■ WHAT YOU HAVE TO DO
Switch "flight" to "departure" in the listing lines starting at the one containing "Click the 5 label next to ChatGPT" and ending at the one containing "Image resolution: width=1080", and give back those lines with nothing else changed.

(Records)
--- BEGIN ---

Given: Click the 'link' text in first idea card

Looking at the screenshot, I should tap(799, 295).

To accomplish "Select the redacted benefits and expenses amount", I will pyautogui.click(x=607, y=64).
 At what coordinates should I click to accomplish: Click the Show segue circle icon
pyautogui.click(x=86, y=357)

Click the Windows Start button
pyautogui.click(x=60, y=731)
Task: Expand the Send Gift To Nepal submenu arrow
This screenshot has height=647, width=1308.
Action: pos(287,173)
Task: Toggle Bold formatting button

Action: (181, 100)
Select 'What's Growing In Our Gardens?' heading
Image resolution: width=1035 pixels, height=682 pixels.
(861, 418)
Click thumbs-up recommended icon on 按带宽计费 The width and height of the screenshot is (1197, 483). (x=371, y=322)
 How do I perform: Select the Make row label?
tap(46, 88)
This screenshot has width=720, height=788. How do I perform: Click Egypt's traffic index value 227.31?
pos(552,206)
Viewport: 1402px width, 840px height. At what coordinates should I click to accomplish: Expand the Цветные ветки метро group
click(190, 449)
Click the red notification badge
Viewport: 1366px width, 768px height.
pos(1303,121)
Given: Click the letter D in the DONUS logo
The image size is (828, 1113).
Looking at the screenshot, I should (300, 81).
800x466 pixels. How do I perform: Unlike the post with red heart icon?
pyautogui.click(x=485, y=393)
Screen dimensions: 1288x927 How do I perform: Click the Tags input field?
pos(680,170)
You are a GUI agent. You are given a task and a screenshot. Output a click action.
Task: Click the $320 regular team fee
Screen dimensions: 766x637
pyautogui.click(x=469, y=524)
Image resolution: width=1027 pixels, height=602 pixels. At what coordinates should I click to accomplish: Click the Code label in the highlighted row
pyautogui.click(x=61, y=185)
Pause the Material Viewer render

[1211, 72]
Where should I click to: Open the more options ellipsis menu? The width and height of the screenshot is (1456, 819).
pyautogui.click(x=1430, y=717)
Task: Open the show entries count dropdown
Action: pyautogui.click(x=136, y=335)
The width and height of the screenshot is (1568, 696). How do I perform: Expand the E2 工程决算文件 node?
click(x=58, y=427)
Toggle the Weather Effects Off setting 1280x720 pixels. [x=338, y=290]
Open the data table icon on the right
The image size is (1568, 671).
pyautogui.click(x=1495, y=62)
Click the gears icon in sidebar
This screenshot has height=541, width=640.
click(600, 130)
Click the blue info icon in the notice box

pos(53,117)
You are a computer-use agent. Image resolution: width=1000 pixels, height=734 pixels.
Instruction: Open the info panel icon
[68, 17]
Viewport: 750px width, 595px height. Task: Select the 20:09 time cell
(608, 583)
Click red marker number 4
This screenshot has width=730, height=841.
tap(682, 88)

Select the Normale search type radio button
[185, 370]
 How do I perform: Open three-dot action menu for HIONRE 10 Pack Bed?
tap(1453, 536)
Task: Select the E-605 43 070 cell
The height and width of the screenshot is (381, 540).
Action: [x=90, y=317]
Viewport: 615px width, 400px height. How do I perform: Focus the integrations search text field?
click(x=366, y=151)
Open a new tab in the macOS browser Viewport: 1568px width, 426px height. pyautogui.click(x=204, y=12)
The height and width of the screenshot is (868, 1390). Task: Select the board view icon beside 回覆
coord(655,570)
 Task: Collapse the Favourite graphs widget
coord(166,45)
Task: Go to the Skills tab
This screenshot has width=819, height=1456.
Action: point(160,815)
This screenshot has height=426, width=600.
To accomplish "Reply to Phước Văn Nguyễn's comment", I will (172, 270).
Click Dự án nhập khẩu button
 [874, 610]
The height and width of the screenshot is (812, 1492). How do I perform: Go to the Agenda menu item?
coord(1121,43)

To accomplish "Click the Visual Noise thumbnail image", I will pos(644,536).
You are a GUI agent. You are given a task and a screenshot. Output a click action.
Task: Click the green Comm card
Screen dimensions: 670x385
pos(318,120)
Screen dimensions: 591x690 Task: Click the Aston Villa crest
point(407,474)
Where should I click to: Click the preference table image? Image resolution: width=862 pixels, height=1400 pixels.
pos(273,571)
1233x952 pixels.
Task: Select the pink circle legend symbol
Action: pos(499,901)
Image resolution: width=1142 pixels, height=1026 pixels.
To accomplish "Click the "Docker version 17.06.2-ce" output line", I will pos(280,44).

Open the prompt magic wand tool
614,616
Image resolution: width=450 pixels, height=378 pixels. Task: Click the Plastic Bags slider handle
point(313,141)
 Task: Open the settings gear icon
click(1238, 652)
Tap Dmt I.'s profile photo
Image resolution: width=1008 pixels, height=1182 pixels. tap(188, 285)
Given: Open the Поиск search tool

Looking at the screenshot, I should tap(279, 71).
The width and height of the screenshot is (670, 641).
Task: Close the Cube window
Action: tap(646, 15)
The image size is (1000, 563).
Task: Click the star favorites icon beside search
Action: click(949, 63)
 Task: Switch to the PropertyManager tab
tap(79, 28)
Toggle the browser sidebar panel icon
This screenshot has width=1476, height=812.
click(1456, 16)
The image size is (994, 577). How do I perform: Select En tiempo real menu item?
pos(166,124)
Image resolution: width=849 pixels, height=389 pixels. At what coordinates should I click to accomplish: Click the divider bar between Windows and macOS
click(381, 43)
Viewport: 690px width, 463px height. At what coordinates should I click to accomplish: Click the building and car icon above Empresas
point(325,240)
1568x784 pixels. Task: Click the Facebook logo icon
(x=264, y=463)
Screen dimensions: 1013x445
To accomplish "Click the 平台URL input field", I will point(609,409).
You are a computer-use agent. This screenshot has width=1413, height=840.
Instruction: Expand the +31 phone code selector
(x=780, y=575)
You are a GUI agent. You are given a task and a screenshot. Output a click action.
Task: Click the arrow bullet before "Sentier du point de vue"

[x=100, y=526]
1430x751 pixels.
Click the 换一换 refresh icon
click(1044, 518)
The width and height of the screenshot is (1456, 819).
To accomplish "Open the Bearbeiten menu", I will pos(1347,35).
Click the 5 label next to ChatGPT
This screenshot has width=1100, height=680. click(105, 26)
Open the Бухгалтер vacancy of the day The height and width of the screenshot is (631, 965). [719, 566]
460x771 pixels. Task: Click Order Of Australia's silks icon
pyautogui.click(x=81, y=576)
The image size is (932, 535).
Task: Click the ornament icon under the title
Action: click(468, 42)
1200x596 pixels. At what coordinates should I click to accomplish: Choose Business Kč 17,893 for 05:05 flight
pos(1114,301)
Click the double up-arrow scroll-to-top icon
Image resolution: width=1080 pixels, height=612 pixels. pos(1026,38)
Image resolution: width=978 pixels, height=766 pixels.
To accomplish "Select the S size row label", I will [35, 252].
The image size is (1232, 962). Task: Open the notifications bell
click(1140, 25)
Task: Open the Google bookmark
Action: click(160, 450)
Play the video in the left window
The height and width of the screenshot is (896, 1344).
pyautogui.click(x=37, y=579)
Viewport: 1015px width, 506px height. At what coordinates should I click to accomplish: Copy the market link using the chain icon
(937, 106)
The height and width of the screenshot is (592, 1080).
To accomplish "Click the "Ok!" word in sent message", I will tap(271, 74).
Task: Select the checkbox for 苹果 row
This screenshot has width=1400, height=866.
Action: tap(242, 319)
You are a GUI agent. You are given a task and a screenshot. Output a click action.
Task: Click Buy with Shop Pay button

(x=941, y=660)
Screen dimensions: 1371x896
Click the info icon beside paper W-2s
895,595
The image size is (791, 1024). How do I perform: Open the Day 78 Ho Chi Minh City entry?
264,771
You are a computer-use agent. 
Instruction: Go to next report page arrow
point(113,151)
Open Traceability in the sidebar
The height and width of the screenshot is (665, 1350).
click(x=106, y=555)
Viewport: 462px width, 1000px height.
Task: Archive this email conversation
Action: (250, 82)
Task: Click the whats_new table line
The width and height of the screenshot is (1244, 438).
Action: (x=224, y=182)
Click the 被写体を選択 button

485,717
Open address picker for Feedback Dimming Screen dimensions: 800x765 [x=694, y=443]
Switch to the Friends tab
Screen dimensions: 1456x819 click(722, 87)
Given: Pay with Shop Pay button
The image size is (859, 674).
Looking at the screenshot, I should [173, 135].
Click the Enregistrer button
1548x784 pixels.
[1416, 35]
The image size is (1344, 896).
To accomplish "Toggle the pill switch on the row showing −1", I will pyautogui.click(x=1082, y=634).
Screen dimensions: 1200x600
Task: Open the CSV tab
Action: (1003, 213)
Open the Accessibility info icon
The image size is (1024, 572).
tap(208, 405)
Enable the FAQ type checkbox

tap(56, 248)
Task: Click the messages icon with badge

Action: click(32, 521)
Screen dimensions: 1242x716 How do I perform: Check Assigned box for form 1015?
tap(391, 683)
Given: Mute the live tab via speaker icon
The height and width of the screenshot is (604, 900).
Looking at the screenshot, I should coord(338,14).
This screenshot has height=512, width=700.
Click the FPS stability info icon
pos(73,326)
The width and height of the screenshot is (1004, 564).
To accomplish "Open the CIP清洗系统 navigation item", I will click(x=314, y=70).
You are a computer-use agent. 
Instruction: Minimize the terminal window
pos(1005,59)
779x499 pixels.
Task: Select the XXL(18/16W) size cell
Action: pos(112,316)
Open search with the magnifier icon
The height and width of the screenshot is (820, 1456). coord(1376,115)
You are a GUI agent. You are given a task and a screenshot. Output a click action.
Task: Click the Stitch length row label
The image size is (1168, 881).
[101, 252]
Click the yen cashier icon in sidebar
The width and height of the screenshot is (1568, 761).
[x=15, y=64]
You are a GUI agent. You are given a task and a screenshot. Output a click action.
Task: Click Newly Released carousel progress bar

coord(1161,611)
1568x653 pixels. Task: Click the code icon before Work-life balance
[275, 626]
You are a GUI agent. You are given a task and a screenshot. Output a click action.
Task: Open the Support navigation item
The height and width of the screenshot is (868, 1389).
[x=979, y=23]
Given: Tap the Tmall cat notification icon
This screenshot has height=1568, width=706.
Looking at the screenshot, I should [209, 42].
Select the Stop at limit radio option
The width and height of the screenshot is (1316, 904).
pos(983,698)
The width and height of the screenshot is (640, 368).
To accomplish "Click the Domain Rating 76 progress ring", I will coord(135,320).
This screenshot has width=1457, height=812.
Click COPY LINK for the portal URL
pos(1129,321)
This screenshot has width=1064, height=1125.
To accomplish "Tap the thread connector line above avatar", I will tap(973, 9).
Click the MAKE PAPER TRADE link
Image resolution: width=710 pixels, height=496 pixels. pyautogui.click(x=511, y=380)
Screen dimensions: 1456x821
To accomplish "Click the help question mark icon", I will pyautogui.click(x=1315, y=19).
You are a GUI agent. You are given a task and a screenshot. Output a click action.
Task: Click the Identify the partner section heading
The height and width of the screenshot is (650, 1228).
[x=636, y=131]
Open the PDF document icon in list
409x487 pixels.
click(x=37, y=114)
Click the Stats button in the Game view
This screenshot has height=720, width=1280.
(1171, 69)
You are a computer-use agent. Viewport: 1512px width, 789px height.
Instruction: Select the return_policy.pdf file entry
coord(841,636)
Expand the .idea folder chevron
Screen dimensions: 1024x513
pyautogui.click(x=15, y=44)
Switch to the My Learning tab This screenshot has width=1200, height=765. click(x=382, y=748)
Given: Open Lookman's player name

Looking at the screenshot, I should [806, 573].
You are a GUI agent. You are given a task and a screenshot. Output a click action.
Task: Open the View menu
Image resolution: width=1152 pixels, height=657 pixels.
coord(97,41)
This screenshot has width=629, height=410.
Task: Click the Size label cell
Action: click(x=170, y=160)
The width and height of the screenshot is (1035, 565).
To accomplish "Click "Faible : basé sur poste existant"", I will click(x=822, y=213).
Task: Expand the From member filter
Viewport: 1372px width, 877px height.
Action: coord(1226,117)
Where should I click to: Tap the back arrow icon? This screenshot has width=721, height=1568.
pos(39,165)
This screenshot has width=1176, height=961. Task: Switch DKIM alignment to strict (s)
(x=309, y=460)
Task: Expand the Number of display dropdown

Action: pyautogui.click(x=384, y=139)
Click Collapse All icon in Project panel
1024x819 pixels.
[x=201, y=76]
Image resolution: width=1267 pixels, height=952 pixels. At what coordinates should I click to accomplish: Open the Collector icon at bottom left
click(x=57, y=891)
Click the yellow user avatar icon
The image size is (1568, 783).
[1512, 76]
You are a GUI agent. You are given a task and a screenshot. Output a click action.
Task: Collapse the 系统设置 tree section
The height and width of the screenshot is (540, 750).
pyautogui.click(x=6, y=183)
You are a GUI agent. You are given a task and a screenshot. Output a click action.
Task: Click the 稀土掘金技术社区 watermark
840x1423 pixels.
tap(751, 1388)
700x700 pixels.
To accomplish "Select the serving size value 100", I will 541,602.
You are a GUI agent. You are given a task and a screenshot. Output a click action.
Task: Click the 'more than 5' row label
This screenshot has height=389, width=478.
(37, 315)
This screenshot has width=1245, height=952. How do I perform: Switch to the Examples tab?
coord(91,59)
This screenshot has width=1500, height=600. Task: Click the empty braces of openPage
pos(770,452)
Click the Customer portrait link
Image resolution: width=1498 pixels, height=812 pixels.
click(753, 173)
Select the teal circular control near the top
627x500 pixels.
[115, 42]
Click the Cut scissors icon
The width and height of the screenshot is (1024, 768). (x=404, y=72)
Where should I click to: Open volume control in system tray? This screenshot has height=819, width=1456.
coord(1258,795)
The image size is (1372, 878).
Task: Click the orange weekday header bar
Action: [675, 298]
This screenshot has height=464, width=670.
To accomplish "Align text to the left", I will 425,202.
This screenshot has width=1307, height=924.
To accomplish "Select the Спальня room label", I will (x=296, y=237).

--- END ---

■ RIGHT ANSWER
Click the 5 label next to ChatGPT
This screenshot has width=1100, height=680. click(105, 26)
Open the Бухгалтер vacancy of the day The height and width of the screenshot is (631, 965). [719, 566]
460x771 pixels. Task: Click Order Of Australia's silks icon
pyautogui.click(x=81, y=576)
The image size is (932, 535).
Task: Click the ornament icon under the title
Action: click(468, 42)
1200x596 pixels. At what coordinates should I click to accomplish: Choose Business Kč 17,893 for 05:05 departure
pos(1114,301)
Click the double up-arrow scroll-to-top icon
Image resolution: width=1080 pixels, height=612 pixels. pos(1026,38)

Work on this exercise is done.